Pitfalls
The bytes remains the same despite copying, so you can get too funky:
int v = -12345;
unsigned int uv = v;
printf("v = %d, uv = %d\n", v, uv);
This prints “v = -12345, uv=4294954951”. As in: when you copy rvalues, the bit pattern gets copied and not the numerical number itself; so, it will overflow.
You can use U to force an signed quantity to be unsigned:
unsigned int uv = -12345U;
sign promotion
If you have the nerve of putting a comparing things of different types (don’t), then, the signed quantities gets promoted to be unsigned.
That is, we get that:
- -1 < 0U is false because the -1 is promoted to an unsigned integer
- 2….7 > -2….7 is true because nothing is converted
type size promotion
If you have the nerve of putting a comparing things of different types (don’t), then, the smaller types get promoted to being a bigger types.
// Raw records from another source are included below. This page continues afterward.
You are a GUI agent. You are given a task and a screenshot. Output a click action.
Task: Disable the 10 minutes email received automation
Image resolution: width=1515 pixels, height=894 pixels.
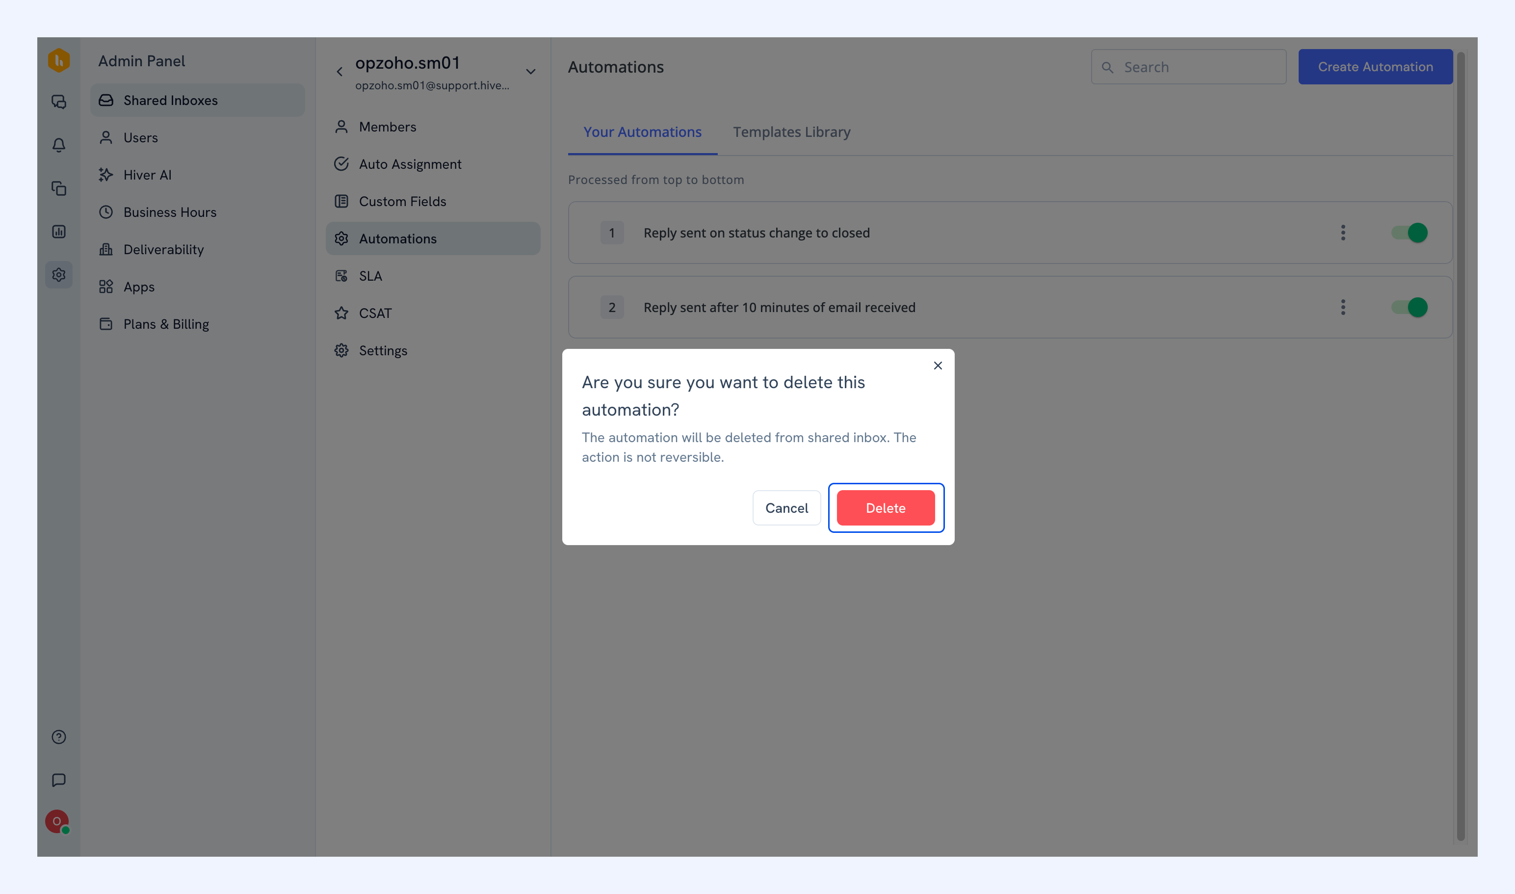(x=1409, y=307)
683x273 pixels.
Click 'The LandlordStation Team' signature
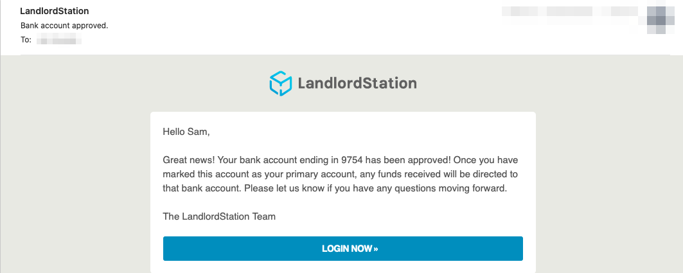[x=219, y=216]
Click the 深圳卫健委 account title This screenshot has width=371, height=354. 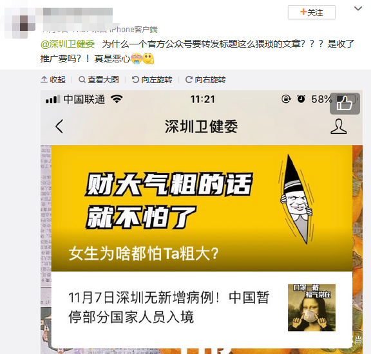[x=202, y=126]
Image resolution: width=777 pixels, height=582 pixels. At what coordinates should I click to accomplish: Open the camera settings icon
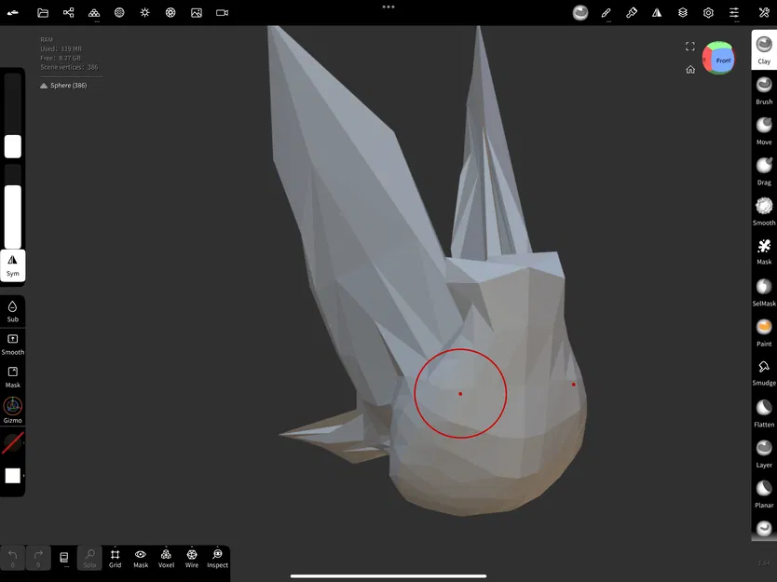[x=221, y=12]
- casting from small unsigned value to larger unsigned value just requires us prepending a buncha zeros as needed
- casting from a small signed value to larger signed value requires us repeating the left most value to fill out the rest of the variable (-1 = 11111, so bigger -1 = 11111 (repeated) 111)
- lasting from a large value to a smaller value will cause truncation
type size truncation
Take, for instance:
int x = 53191;
short sx = x;
int y = sx;
The short is 2 byte, which means that 2 of the left bytes of the int got dropped.